Exercise directions
What is needed here is every record, retyped without any change.

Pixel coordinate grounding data
┄┄┄┄┄┄
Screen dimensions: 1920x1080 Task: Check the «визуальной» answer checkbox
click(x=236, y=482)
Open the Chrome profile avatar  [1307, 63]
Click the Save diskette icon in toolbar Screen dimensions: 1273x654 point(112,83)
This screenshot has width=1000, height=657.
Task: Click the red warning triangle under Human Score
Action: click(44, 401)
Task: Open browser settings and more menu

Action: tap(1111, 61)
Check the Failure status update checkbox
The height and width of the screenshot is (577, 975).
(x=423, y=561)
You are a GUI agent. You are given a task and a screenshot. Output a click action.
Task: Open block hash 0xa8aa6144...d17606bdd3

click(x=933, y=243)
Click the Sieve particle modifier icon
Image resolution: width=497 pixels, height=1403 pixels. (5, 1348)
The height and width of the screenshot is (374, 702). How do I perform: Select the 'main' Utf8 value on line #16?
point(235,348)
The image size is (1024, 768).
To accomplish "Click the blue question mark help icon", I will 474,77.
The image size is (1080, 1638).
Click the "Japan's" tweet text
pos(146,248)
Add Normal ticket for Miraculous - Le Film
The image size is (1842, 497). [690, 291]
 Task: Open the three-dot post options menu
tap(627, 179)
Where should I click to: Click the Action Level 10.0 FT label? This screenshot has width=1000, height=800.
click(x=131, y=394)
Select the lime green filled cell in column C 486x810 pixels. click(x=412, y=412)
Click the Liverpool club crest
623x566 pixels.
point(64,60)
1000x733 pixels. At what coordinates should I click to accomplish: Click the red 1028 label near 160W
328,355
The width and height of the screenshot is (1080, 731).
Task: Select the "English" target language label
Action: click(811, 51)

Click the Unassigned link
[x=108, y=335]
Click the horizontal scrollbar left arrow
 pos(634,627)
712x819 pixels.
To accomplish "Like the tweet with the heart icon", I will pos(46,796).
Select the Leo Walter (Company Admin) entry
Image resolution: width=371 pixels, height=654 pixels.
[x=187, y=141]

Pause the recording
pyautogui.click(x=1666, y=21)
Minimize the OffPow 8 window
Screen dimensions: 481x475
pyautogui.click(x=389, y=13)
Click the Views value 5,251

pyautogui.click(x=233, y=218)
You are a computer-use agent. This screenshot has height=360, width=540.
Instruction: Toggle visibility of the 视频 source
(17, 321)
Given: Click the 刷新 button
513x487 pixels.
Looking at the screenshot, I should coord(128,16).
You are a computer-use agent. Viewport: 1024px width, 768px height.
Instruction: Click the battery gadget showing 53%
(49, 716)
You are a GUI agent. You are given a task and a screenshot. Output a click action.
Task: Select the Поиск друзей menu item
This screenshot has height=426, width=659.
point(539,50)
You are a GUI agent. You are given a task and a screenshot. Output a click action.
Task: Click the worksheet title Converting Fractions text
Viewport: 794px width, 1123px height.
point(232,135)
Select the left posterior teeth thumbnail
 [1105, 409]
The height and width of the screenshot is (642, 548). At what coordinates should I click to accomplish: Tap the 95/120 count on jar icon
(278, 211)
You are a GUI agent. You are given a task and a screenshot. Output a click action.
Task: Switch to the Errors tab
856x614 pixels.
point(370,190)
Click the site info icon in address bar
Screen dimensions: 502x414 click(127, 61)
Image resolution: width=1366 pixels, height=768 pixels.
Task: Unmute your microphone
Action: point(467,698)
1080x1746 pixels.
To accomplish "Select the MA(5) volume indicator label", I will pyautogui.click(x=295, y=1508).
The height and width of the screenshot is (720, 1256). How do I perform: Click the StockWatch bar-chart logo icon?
┄┄┄┄┄┄
Task solution
Screen dimensions: 1920x1080 Task: Check the «визуальной» answer checkbox
click(x=236, y=482)
Open the Chrome profile avatar  [1307, 63]
Click the Save diskette icon in toolbar Screen dimensions: 1273x654 point(112,83)
This screenshot has width=1000, height=657.
Task: Click the red warning triangle under Human Score
Action: click(44, 401)
Task: Open browser settings and more menu

Action: tap(1111, 61)
Check the Failure status update checkbox
The height and width of the screenshot is (577, 975).
(x=423, y=561)
You are a GUI agent. You are given a task and a screenshot. Output a click action.
Task: Open block hash 0xa8aa6144...d17606bdd3

click(x=933, y=243)
Click the Sieve particle modifier icon
Image resolution: width=497 pixels, height=1403 pixels. (5, 1348)
The height and width of the screenshot is (374, 702). How do I perform: Select the 'main' Utf8 value on line #16?
point(235,348)
The image size is (1024, 768).
To accomplish "Click the blue question mark help icon", I will 474,77.
The image size is (1080, 1638).
Click the "Japan's" tweet text
pos(146,248)
Add Normal ticket for Miraculous - Le Film
The image size is (1842, 497). [690, 291]
 Task: Open the three-dot post options menu
tap(627, 179)
Where should I click to: Click the Action Level 10.0 FT label? This screenshot has width=1000, height=800.
click(x=131, y=394)
Select the lime green filled cell in column C 486x810 pixels. click(x=412, y=412)
Click the Liverpool club crest
623x566 pixels.
point(64,60)
1000x733 pixels. At what coordinates should I click to accomplish: Click the red 1028 label near 160W
328,355
The width and height of the screenshot is (1080, 731).
Task: Select the "English" target language label
Action: click(811, 51)

Click the Unassigned link
[x=108, y=335]
Click the horizontal scrollbar left arrow
 pos(634,627)
712x819 pixels.
To accomplish "Like the tweet with the heart icon", I will pos(46,796).
Select the Leo Walter (Company Admin) entry
Image resolution: width=371 pixels, height=654 pixels.
[x=187, y=141]

Pause the recording
pyautogui.click(x=1666, y=21)
Minimize the OffPow 8 window
Screen dimensions: 481x475
pyautogui.click(x=389, y=13)
Click the Views value 5,251

pyautogui.click(x=233, y=218)
You are a computer-use agent. This screenshot has height=360, width=540.
Instruction: Toggle visibility of the 视频 source
(17, 321)
Given: Click the 刷新 button
513x487 pixels.
Looking at the screenshot, I should coord(128,16).
You are a computer-use agent. Viewport: 1024px width, 768px height.
Instruction: Click the battery gadget showing 53%
(49, 716)
You are a GUI agent. You are given a task and a screenshot. Output a click action.
Task: Select the Поиск друзей menu item
This screenshot has height=426, width=659.
point(539,50)
You are a GUI agent. You are given a task and a screenshot. Output a click action.
Task: Click the worksheet title Converting Fractions text
Viewport: 794px width, 1123px height.
point(232,135)
Select the left posterior teeth thumbnail
 [1105, 409]
The height and width of the screenshot is (642, 548). At what coordinates should I click to accomplish: Tap the 95/120 count on jar icon
(278, 211)
You are a GUI agent. You are given a task and a screenshot. Output a click action.
Task: Switch to the Errors tab
856x614 pixels.
point(370,190)
Click the site info icon in address bar
Screen dimensions: 502x414 click(127, 61)
Image resolution: width=1366 pixels, height=768 pixels.
Task: Unmute your microphone
Action: point(467,698)
1080x1746 pixels.
To accomplish "Select the MA(5) volume indicator label", I will pyautogui.click(x=295, y=1508).
The height and width of the screenshot is (720, 1256). How do I perform: Click the StockWatch bar-chart logo icon?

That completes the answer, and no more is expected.